**TASK DIRECTIONS**. Return the lines below in which the string "profile" occurs.

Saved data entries
=====

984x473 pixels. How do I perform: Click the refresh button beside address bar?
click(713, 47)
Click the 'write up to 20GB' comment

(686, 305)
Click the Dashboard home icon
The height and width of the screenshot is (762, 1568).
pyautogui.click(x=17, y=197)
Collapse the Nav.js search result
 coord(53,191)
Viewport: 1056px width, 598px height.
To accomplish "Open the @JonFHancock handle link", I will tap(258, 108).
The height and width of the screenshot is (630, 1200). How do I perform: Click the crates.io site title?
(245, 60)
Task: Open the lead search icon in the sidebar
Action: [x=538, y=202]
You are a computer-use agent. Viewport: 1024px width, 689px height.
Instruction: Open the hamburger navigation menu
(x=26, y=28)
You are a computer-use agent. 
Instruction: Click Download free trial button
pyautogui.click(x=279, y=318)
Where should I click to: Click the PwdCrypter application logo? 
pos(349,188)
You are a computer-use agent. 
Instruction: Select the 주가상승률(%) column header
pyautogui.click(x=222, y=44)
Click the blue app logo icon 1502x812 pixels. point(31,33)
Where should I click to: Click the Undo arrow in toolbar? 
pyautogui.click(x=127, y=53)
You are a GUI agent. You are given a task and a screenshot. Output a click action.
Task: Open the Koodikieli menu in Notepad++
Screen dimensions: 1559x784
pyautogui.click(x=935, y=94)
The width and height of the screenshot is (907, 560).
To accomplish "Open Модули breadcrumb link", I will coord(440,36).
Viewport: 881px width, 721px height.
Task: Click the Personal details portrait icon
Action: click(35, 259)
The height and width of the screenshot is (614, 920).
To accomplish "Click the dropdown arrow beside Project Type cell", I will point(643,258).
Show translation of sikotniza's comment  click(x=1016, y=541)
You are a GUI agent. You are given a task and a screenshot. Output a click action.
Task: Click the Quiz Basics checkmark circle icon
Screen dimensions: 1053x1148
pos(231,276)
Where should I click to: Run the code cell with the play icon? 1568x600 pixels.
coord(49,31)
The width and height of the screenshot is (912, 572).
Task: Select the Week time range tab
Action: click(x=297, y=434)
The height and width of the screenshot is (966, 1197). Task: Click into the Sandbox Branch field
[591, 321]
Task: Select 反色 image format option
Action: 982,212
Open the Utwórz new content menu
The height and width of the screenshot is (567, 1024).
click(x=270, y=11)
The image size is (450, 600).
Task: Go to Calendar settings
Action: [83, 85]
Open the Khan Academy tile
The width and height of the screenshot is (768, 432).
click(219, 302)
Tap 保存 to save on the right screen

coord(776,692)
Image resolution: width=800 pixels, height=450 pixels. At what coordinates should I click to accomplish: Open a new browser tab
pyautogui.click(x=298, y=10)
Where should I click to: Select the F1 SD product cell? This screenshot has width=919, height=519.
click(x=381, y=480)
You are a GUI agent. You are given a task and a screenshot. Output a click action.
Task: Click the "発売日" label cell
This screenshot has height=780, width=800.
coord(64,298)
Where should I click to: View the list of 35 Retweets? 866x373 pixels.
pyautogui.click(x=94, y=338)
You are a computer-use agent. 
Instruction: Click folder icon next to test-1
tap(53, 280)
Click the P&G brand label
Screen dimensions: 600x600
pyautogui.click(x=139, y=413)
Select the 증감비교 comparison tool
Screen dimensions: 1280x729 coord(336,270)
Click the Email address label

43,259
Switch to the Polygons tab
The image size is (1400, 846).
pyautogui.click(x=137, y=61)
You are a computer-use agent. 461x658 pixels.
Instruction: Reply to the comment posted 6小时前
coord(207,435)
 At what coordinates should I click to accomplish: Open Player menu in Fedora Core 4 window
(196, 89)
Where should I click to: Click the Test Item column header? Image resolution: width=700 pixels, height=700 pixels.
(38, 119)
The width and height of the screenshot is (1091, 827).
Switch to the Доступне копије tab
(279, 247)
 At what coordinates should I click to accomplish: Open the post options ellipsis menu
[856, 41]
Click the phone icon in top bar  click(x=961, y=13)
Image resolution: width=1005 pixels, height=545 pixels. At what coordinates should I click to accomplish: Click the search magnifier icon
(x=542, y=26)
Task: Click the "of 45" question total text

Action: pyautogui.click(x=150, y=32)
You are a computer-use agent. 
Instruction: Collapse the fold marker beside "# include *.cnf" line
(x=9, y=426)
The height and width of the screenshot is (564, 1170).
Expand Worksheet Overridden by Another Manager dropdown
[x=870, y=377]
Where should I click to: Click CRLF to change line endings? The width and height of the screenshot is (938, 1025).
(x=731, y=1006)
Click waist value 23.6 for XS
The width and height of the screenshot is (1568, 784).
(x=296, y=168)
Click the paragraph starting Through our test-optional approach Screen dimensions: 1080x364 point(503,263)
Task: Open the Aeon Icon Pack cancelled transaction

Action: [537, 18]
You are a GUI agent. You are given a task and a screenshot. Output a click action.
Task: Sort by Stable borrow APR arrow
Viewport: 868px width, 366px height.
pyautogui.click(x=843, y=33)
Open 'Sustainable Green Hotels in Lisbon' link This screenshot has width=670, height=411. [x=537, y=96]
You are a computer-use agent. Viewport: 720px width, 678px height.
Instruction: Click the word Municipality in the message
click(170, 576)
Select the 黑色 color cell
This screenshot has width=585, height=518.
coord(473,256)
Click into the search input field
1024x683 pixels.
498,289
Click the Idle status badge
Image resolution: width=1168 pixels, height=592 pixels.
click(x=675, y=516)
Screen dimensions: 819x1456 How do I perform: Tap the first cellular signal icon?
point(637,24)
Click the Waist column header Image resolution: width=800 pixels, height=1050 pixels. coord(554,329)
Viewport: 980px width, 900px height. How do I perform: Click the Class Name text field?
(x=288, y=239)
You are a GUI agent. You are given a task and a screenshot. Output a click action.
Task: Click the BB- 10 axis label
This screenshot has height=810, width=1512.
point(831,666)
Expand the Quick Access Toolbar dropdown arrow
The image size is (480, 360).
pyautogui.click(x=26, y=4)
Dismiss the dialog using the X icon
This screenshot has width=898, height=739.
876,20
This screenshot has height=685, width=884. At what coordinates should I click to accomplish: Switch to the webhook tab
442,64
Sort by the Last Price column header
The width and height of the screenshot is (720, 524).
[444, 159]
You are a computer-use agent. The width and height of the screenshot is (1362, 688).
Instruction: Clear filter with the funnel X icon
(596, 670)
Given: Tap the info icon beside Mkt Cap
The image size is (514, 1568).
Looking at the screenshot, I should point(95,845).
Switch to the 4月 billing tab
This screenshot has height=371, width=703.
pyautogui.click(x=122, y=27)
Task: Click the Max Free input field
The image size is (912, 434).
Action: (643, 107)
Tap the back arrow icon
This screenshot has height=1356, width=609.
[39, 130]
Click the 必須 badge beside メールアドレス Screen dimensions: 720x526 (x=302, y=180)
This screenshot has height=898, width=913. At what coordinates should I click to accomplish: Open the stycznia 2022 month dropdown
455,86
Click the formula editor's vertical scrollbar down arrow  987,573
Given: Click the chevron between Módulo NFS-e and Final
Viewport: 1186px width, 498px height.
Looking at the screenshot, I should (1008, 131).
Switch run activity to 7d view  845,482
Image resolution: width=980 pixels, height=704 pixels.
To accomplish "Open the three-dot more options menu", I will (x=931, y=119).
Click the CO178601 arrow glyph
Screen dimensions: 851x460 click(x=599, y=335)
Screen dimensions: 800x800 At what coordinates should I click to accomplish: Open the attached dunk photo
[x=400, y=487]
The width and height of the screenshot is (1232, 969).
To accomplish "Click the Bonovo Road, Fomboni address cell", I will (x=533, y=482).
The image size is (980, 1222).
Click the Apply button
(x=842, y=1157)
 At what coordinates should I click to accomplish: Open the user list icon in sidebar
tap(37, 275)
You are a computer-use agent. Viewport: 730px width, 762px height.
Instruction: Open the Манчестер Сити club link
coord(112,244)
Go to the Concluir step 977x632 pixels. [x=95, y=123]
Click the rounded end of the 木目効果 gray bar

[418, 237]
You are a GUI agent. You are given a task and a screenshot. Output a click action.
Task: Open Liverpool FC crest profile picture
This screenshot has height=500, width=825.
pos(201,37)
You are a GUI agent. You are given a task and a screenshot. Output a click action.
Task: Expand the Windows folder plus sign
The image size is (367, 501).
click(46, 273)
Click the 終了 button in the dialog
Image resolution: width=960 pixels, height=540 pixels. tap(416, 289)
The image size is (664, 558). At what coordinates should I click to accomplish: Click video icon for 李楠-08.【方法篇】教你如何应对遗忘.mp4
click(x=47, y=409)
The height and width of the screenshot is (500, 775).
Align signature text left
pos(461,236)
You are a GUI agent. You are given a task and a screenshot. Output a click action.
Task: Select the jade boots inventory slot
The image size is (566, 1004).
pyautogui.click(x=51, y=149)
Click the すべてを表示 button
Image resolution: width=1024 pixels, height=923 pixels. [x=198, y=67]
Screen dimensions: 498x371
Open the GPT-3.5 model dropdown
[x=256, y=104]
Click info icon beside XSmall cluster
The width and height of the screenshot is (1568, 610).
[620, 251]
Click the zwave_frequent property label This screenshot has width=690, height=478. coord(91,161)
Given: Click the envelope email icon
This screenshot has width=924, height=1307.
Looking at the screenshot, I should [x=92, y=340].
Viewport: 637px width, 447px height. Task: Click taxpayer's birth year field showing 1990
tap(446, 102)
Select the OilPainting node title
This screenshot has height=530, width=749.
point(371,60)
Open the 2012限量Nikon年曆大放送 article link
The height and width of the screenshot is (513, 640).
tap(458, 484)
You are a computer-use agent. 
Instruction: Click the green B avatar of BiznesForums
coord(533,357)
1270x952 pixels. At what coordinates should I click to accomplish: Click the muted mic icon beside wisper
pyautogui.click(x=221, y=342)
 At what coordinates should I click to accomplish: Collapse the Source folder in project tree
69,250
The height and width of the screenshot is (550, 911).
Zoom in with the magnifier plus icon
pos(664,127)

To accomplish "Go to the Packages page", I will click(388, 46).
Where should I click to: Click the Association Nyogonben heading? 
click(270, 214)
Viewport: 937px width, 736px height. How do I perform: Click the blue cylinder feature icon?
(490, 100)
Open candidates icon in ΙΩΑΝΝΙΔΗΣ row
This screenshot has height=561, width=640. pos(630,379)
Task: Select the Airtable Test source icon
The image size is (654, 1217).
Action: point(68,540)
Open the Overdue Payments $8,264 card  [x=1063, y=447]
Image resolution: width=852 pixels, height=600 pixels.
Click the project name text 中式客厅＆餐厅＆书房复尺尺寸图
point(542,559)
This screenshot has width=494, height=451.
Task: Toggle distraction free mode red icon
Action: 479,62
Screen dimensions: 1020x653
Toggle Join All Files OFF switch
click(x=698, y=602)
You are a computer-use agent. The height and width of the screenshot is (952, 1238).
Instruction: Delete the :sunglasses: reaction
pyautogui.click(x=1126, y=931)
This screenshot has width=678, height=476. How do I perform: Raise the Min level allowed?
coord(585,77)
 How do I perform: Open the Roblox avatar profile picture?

=====

**RESULT OF THE TASK**.
Task: Open Liverpool FC crest profile picture
 How do I perform: Open the Roblox avatar profile picture?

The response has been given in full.